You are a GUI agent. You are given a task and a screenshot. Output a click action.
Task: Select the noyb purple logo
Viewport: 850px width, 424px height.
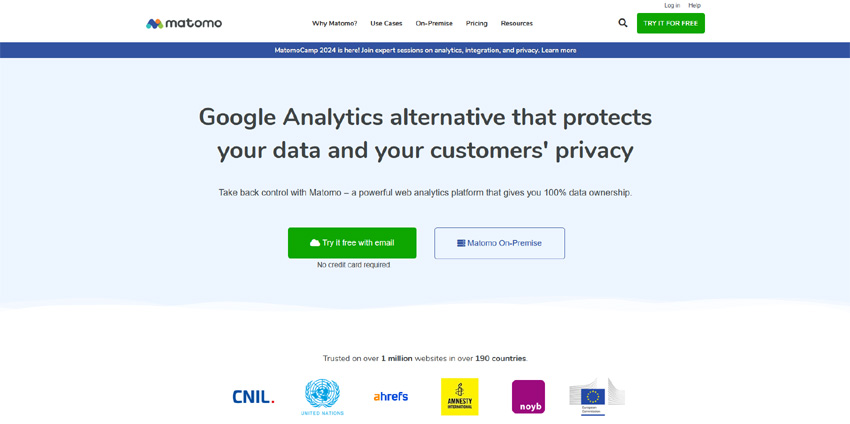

========

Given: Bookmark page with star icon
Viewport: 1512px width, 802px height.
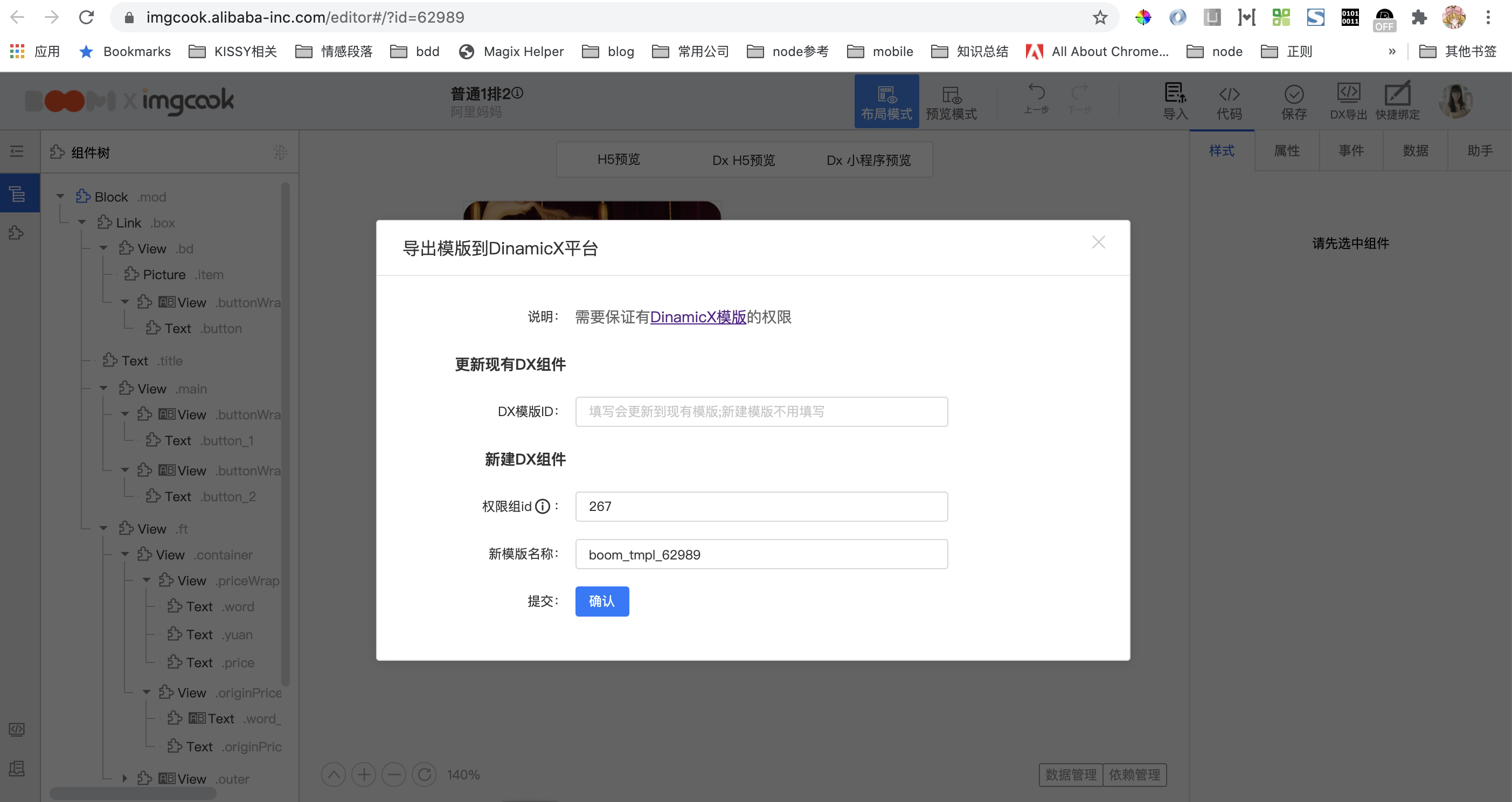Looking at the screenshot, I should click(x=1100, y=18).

========

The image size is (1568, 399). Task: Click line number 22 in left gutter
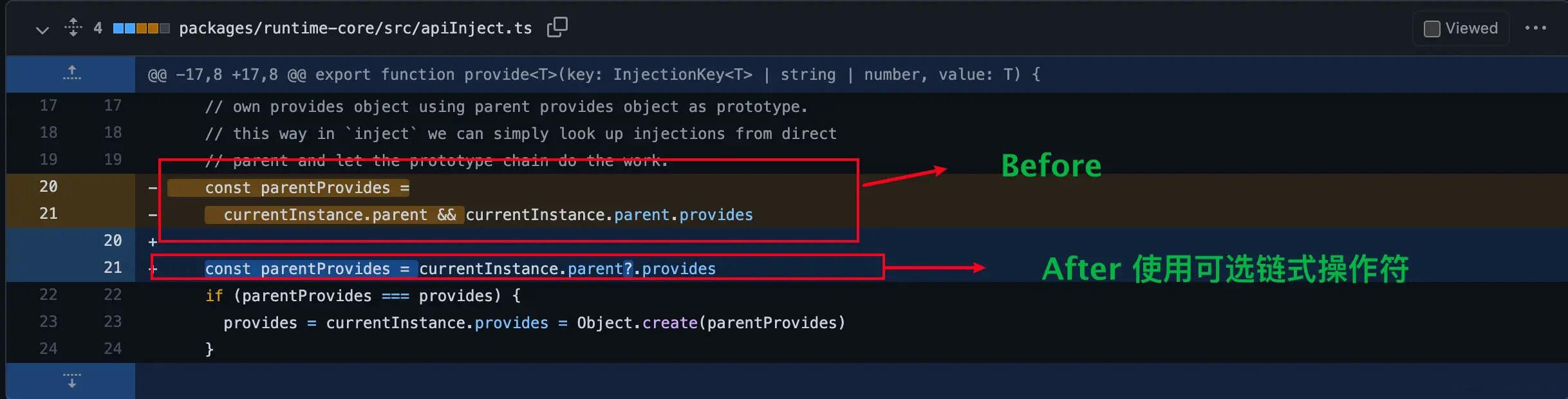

========

## Request
Report every line of the records above that contains the string "Viewport", copying each line in full. Case counts.

## Exercise solution
Viewport: 850px width, 424px height.
Viewport: 1512px width, 802px height.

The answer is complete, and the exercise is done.